Dataset excerpts:

⟨

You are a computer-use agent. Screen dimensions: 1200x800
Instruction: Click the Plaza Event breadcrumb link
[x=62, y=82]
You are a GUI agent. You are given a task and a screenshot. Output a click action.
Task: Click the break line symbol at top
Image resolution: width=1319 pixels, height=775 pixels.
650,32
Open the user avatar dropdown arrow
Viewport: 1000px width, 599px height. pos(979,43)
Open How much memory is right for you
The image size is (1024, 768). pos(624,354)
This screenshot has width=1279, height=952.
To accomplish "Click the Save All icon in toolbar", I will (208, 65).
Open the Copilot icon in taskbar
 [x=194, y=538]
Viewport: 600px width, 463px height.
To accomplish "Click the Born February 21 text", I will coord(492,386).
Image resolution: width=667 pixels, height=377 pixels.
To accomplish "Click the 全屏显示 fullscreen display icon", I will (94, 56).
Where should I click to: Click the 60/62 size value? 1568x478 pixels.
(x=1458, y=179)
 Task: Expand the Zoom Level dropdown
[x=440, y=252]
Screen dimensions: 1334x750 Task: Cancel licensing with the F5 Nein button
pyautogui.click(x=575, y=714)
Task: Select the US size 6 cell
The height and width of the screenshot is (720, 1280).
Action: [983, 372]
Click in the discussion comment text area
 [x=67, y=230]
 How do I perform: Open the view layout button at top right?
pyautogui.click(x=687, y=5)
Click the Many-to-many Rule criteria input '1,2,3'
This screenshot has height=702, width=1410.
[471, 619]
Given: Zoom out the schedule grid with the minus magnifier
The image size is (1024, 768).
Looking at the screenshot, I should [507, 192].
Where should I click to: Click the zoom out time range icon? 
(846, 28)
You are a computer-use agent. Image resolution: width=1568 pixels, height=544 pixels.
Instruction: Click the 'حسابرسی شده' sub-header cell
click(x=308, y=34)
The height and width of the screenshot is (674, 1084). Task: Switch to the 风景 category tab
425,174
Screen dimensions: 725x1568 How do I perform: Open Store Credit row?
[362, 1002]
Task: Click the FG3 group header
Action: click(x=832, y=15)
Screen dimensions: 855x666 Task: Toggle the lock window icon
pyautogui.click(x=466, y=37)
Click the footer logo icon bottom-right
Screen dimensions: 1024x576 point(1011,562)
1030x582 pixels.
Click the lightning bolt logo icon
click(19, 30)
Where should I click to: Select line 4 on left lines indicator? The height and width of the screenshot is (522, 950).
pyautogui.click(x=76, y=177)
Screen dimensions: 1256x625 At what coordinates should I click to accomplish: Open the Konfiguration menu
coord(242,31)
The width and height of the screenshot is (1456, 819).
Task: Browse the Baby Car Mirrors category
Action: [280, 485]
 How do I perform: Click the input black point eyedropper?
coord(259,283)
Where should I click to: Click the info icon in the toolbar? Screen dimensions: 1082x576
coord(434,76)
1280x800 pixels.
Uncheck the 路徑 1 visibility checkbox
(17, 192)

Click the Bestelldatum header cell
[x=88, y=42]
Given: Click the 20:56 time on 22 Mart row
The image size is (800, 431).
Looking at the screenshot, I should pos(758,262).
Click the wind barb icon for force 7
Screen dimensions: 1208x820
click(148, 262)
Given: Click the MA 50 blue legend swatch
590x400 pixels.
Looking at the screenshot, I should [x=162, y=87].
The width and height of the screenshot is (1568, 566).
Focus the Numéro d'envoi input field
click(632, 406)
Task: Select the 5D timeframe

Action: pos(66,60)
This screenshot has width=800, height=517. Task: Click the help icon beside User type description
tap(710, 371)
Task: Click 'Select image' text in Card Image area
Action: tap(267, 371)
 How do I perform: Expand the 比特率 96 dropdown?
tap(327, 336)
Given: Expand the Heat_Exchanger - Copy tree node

⟩

= What you have to do =
For each line in the data above that contains the string "agent", extract the line.

= Reply to the task =
You are a computer-use agent. Screen dimensions: 1200x800
You are a GUI agent. You are given a task and a screenshot. Output a click action.
You are a computer-use agent. Image resolution: width=1568 pixels, height=544 pixels.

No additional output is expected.